*BRIEF*. Quote the data below word for word, starting at its first line and ending at the line that contains "The height and", with both of those lines included.

*RECORDS FOR THIS TASK*.

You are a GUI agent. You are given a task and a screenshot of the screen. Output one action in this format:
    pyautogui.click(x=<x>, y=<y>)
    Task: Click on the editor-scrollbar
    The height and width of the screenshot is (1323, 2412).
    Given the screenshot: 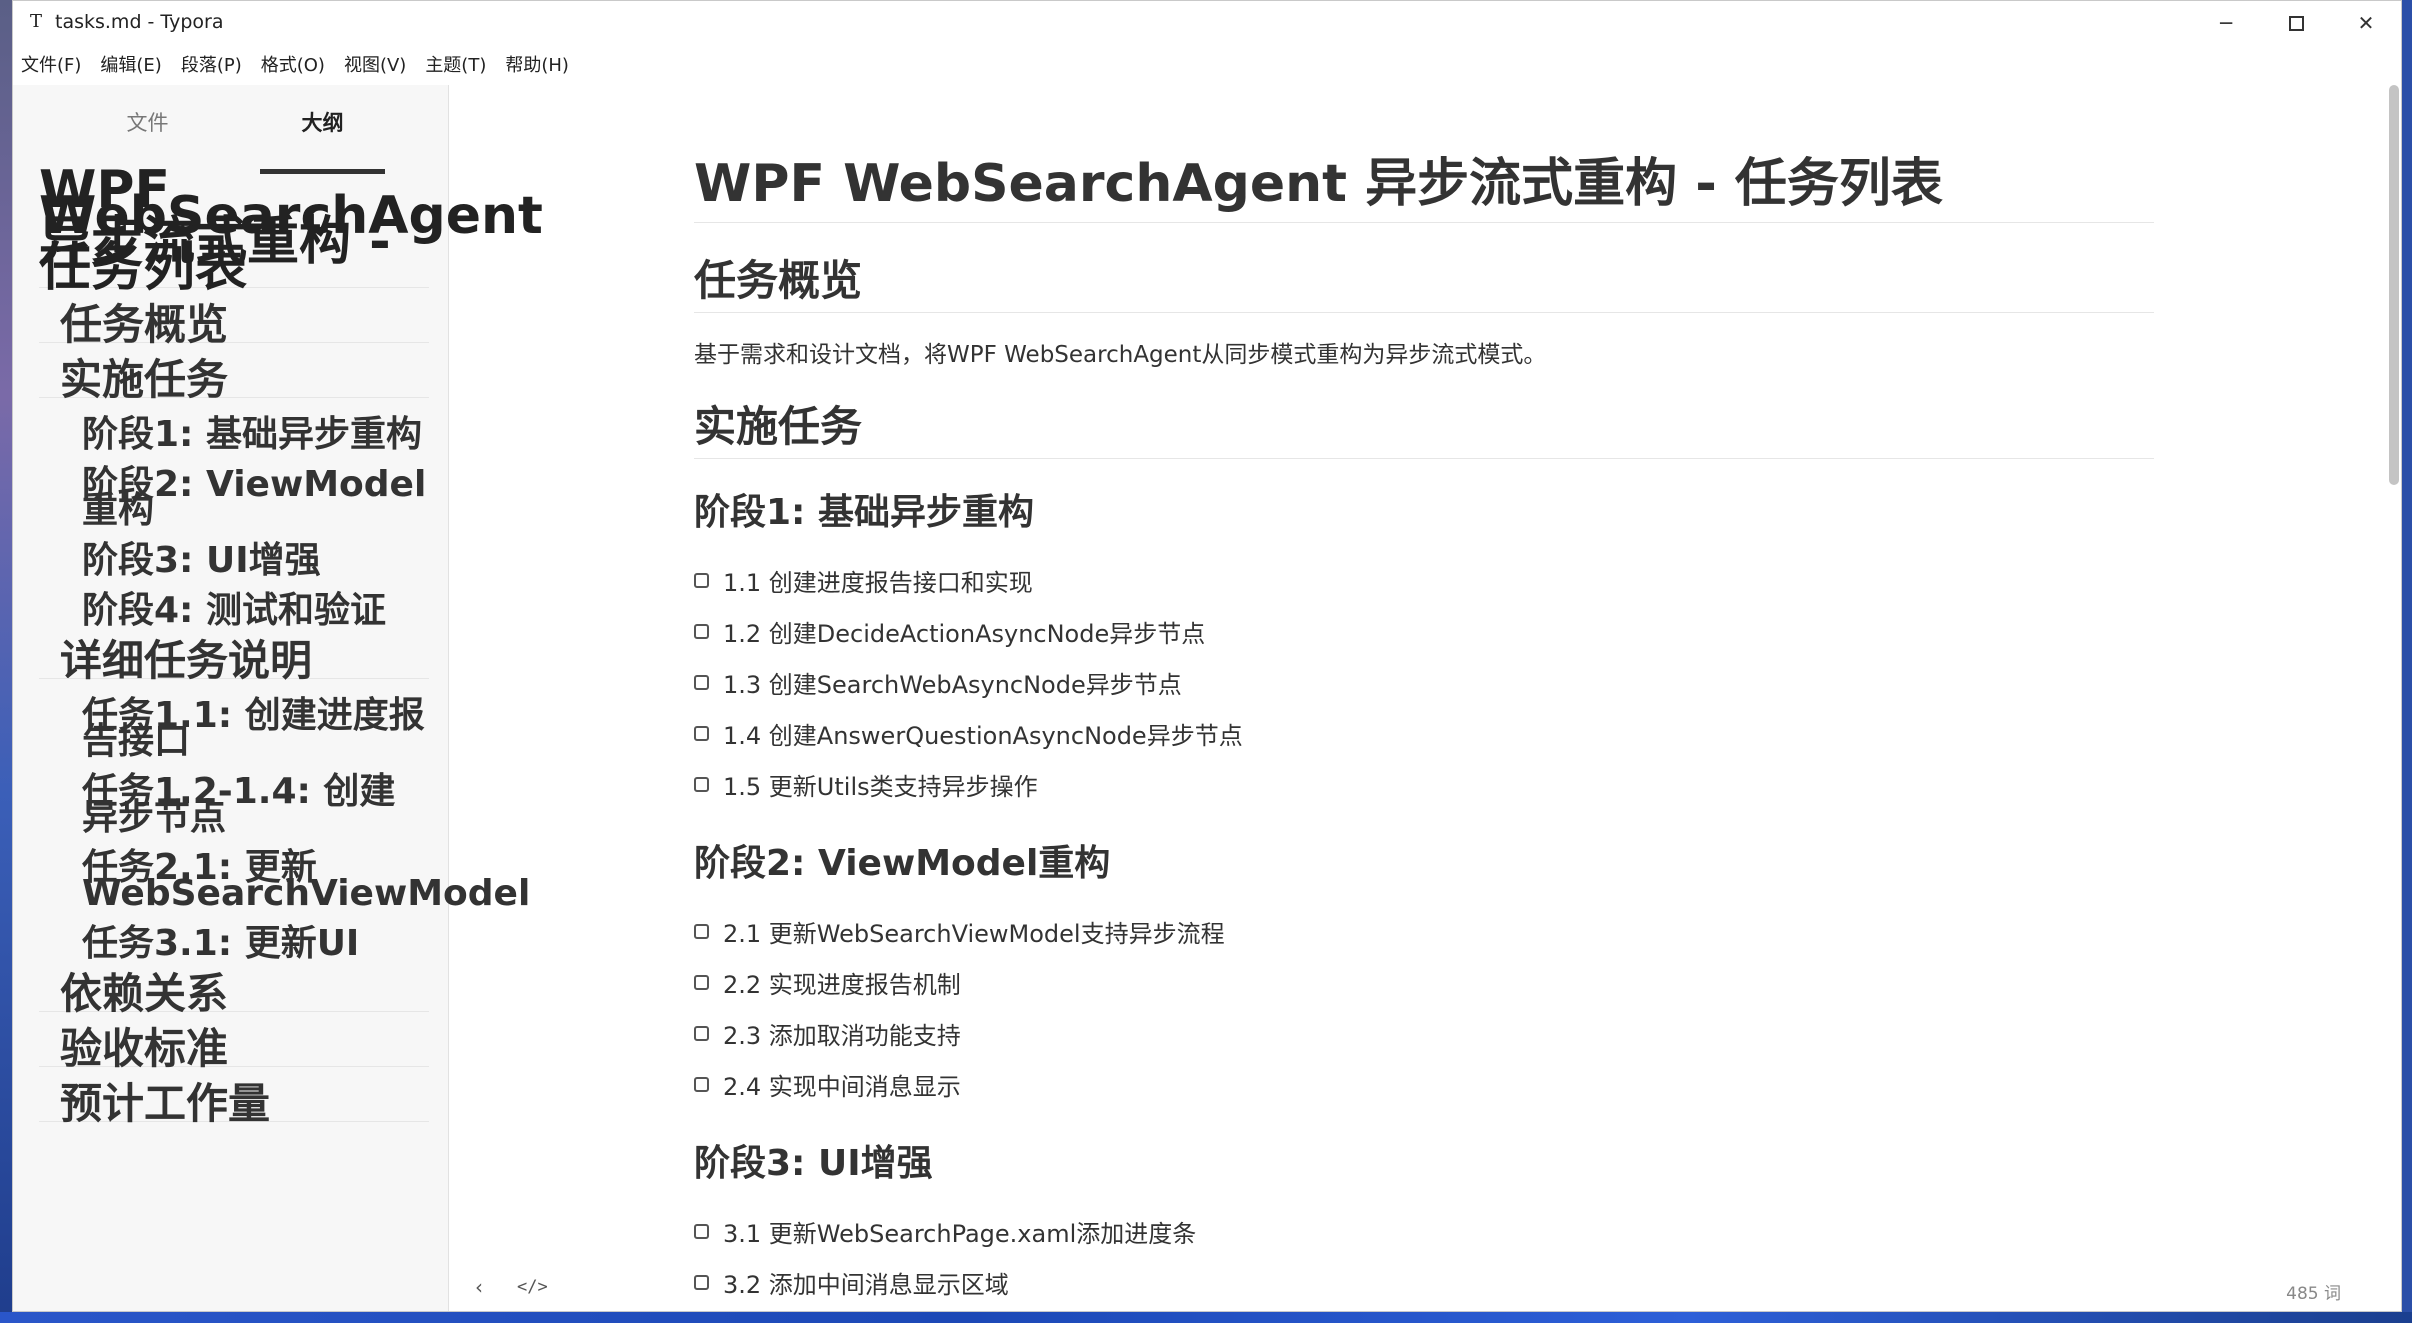 What is the action you would take?
    pyautogui.click(x=2394, y=285)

*WORKED SOLUTION*.
You are a GUI agent. You are given a task and a screenshot of the screen. Output one action in this format:
    pyautogui.click(x=<x>, y=<y>)
    Task: Click on the editor-scrollbar
    The height and width of the screenshot is (1323, 2412).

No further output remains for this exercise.